[SOURCE DOCUMENT]
13

We are running multi GPU jobs on Tensorflow and evaluating a migration from the queue based model (using the string_input_producer interface) to the new Tensorflow Dataset API. The latter appears to offer an easier way to switch between Train and Validation, concurrently.

A snippet of code below shows how we are doing this.

    train_dataset, train_iterator = get_dataset(train_files, batch_size, epochs)
    val_dataset, val_iterator = get_dataset(val_files, batch_size, epochs)


    is_validating = tf.placeholder(dtype=bool, shape=())
    next_batch = tf.cond(is_validating,
               lambda: val_iterator.get_next(),
               lambda: train_iterator.get_next())

    validation_tower = self.num_gpus - 1
    tower_grads = []

    for i in range(self.num_gpus):
        with tf.variable_scope(tf.get_variable_scope(),reuse=(i > 0)):
            with tf.device('/gpu:%d' % i), tf.name_scope('%s_%d' % ('gpu_', i)) as scope:
                if i == validation_tower:
                    images, labels = next_batch
                    # Loss funcs snipped out
                else:
                    images, labels = next_batch
                    # Loss funcs snipped out

The get_dataset function builds a dataset, sets a map function and a batch size. It also builds an iterator, but doesn't initialize it. Initialization of the iterator occurs before the session starts.

The is_validating boolean is supplied while the session is running, and every few steps we pass is_validating as True via a feed_dict to use the validation dataset

The question I have is:

Lets say I have 8 gpus, so we run training on 7 GPUs. Does the Iterator advance from the same point for each of these 7 GPUs, hence supplying all 7 GPU's with the same data?

7hacker
  • 1,648
  • 2
  • 16
  • 29

1 Answers1

22

At present there are three main options, which have different usability and performance trade-offs:

  1. In the Dataset.batch() transform, create a single large batch containing examples for all of your GPUs. Then use tf.split(..., self.num_gpus) on the output of Iterator.get_next() to create sub-batches for each GPU. This is probably the easiest approach, but it does place the splitting on the critical path.

[PROBLEM DETAILS] In the forum thread on switching multi-GPU TensorFlow jobs to the Dataset API, when is the iterator initialized?

[Word and element locating data]
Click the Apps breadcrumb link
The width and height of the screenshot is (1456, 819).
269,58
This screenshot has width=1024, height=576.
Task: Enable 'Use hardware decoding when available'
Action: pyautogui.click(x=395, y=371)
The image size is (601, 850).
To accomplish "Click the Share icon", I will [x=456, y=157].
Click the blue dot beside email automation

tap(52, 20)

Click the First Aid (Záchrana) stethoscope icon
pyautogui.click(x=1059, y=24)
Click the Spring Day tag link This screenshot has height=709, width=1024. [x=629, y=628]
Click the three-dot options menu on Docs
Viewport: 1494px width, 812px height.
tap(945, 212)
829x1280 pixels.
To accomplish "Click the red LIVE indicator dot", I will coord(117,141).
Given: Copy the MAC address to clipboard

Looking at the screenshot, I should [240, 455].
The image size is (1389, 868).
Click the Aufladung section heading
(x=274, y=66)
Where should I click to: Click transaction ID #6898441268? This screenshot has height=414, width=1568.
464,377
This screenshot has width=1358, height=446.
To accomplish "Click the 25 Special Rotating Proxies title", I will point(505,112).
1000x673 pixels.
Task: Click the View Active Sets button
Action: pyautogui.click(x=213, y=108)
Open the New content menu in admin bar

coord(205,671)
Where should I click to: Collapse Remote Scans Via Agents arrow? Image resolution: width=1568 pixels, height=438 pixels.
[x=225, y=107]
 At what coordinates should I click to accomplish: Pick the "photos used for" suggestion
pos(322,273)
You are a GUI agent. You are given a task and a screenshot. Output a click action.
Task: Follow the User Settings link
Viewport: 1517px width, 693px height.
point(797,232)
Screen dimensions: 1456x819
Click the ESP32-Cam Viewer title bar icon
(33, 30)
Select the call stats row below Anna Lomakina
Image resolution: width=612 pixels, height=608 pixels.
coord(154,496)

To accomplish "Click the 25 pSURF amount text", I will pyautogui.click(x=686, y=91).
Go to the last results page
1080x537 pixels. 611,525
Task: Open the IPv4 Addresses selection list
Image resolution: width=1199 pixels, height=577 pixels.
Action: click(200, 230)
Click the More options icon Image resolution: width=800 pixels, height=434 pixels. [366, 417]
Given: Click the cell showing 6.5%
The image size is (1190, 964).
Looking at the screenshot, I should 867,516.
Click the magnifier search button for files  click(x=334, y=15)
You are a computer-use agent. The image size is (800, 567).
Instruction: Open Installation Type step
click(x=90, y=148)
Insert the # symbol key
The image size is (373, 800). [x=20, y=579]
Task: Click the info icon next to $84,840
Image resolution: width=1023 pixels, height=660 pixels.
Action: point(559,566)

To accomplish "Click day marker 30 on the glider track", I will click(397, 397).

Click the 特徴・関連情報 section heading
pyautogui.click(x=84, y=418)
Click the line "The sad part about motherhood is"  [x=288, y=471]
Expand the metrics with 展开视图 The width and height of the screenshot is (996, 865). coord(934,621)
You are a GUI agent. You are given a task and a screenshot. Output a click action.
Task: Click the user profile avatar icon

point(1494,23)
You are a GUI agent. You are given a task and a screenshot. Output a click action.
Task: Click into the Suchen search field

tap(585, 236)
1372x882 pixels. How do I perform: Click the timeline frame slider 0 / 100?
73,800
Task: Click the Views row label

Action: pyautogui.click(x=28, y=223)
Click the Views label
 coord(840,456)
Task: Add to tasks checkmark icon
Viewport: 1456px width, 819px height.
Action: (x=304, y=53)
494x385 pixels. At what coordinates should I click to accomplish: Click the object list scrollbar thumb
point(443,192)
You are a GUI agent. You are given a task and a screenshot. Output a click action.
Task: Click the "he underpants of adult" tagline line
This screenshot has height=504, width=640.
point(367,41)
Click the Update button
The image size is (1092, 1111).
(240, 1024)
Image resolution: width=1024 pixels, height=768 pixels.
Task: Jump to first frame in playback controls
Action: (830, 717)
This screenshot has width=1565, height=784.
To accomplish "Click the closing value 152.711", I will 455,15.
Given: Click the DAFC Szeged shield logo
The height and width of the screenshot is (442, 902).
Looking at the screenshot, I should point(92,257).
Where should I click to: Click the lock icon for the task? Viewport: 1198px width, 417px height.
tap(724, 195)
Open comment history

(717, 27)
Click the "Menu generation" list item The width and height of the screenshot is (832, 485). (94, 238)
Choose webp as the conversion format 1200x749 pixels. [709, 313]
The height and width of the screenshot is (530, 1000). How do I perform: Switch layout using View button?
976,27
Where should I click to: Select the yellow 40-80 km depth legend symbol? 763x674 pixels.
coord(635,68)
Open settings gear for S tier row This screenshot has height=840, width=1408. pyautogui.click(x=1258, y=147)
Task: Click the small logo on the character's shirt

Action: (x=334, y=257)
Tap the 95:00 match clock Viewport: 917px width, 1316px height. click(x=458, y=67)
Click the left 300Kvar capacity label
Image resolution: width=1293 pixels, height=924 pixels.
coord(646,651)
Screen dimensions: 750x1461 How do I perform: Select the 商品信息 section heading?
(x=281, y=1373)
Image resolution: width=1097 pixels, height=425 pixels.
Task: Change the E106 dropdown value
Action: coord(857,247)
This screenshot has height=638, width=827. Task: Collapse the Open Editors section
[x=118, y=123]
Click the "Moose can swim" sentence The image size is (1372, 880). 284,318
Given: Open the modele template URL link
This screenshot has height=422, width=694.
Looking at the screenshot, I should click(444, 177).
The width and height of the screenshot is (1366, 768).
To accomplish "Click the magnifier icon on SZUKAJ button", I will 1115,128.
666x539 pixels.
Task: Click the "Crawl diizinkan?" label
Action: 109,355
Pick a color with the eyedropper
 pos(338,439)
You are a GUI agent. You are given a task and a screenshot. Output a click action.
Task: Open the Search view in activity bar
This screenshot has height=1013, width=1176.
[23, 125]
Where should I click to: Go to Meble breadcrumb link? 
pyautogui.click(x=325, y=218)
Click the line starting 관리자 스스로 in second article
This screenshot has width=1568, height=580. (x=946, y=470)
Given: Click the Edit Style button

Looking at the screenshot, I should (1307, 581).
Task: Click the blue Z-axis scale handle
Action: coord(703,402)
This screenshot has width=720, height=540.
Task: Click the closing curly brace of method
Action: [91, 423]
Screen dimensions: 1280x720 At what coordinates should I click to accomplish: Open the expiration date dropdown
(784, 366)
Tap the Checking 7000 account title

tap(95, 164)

[EXERCISE ANSWER] Before the session starts.